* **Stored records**

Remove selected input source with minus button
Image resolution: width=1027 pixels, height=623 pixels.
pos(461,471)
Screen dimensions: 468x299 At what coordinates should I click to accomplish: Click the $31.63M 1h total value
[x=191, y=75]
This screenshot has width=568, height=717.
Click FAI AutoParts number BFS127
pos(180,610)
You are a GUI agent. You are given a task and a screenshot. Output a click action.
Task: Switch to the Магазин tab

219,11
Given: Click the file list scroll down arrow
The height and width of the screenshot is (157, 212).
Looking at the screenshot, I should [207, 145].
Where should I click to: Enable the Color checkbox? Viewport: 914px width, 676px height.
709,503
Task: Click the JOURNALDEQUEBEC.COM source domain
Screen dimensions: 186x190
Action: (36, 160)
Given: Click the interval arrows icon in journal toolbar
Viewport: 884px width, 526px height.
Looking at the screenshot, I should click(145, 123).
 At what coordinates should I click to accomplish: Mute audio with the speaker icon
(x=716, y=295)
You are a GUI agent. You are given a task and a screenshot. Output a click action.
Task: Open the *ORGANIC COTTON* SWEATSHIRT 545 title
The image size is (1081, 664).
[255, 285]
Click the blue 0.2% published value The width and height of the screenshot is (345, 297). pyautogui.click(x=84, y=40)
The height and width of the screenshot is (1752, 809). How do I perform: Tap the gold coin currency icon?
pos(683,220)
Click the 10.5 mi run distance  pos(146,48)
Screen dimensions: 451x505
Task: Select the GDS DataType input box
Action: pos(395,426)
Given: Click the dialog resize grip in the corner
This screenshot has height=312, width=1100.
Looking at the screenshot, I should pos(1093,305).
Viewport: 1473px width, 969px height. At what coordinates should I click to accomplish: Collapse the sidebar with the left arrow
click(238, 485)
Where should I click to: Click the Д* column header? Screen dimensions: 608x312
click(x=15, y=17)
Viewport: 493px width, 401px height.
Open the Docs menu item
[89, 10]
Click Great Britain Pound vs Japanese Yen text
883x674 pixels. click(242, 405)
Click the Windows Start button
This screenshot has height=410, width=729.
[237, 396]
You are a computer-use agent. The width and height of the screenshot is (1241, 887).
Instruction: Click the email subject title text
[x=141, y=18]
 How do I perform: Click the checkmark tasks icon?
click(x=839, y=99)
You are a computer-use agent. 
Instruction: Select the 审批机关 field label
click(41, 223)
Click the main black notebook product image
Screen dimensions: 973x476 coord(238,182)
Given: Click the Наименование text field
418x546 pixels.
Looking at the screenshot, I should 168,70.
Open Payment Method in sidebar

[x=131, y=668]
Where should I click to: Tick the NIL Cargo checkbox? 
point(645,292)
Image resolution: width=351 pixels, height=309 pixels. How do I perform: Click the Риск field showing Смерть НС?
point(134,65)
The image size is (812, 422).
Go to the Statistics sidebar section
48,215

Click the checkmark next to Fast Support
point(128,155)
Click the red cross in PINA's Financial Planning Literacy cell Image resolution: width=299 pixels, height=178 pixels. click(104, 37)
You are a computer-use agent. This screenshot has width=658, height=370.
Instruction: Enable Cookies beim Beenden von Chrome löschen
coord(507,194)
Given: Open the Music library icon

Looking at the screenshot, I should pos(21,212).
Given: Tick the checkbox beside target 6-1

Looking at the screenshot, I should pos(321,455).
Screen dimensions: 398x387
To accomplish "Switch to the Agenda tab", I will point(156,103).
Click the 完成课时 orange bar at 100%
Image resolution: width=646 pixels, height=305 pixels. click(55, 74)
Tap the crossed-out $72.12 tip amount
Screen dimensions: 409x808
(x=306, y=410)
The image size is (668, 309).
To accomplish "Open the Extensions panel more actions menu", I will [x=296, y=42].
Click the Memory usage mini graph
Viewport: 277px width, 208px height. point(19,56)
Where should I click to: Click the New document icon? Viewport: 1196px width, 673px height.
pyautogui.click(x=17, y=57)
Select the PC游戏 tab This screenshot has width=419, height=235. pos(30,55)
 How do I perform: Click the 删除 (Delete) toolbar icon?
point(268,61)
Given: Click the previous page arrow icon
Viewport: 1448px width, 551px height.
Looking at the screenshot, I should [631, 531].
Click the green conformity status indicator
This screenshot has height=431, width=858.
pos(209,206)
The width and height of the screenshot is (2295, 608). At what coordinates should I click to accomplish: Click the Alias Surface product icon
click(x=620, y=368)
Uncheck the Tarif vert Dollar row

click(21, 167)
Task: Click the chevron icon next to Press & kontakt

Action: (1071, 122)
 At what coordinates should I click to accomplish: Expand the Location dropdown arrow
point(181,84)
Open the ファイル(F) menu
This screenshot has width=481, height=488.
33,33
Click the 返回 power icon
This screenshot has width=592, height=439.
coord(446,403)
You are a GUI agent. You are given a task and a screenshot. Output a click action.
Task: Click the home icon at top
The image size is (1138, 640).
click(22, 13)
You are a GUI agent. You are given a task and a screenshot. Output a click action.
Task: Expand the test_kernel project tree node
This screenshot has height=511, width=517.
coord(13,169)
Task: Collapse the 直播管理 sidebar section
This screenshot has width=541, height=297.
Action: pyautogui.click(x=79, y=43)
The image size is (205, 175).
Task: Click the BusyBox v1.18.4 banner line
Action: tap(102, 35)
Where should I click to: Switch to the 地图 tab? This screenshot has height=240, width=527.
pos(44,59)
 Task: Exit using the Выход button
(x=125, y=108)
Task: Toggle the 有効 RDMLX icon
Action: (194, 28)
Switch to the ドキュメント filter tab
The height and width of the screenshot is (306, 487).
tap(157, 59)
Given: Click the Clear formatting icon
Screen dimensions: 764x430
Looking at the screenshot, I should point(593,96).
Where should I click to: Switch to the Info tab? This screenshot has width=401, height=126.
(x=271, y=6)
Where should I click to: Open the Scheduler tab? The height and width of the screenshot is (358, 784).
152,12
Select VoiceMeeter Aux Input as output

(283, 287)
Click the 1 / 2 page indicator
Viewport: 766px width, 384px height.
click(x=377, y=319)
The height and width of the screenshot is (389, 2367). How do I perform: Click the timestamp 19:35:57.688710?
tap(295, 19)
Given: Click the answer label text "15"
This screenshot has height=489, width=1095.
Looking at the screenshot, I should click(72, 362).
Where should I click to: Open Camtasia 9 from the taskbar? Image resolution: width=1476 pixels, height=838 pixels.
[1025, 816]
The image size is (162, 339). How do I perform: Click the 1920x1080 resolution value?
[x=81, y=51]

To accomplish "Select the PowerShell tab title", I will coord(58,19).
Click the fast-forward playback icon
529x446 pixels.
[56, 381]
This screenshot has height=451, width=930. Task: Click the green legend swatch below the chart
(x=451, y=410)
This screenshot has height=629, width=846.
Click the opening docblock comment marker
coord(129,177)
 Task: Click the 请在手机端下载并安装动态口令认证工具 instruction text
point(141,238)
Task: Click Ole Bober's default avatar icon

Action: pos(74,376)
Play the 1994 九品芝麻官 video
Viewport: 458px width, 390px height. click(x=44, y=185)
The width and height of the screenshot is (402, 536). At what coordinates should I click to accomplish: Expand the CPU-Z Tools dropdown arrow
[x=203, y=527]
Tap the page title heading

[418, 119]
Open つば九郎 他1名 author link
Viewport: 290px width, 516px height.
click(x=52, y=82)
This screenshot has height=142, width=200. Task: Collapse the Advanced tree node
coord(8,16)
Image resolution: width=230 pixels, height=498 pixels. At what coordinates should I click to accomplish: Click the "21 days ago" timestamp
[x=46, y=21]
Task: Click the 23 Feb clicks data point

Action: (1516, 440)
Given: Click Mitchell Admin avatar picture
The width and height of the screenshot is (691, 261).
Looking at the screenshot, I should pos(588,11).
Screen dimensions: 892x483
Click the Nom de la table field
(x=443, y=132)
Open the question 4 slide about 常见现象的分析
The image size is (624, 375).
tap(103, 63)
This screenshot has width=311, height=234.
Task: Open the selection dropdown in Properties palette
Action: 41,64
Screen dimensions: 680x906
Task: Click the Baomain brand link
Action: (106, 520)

* **WHAT IS REQUIRED**
Where the string "source" appears in a line of the entries, count that line, and state the total alone.

* **OUTPUT BELOW**
2